[RECORDS TO USE]

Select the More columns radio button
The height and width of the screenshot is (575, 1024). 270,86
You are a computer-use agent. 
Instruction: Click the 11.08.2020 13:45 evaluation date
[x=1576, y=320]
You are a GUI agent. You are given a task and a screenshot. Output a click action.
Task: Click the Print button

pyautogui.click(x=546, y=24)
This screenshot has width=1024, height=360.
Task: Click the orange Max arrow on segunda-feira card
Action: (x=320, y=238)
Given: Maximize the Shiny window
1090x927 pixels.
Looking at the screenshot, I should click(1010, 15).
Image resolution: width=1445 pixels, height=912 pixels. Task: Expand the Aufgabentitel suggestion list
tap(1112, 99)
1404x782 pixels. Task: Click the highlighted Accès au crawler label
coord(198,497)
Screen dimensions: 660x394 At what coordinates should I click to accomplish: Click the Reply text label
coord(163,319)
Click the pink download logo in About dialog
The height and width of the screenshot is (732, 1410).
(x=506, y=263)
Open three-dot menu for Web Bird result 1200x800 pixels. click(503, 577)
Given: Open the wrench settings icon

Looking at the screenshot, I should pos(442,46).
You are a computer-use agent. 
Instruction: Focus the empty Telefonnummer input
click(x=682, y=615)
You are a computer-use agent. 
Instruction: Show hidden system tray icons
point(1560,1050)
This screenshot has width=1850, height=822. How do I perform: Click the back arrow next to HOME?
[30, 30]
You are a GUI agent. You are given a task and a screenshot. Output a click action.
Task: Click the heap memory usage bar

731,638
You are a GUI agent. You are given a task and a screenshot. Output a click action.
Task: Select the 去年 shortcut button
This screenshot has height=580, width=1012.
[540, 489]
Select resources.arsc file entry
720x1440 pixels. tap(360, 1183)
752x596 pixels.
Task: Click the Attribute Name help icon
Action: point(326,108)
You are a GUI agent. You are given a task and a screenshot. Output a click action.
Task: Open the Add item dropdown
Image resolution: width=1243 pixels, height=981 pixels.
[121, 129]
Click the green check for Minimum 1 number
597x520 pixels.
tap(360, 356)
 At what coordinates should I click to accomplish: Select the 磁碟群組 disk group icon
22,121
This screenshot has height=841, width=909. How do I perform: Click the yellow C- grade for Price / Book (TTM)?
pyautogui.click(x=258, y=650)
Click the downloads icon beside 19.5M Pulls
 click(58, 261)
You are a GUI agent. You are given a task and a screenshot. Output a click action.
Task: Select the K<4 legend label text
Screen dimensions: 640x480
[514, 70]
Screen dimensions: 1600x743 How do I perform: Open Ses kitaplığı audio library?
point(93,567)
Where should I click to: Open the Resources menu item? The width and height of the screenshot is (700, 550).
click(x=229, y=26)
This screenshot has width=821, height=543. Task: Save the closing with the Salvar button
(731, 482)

[/RECORDS TO USE]

# [TASK TO COMPLETE]
Through the line that holds "Given: Maximize the Shiny window", repeat the material above exactly, starting at its first line.

# [SOLUTION]
Select the More columns radio button
The height and width of the screenshot is (575, 1024). 270,86
You are a computer-use agent. 
Instruction: Click the 11.08.2020 13:45 evaluation date
[x=1576, y=320]
You are a GUI agent. You are given a task and a screenshot. Output a click action.
Task: Click the Print button

pyautogui.click(x=546, y=24)
This screenshot has width=1024, height=360.
Task: Click the orange Max arrow on segunda-feira card
Action: (x=320, y=238)
Given: Maximize the Shiny window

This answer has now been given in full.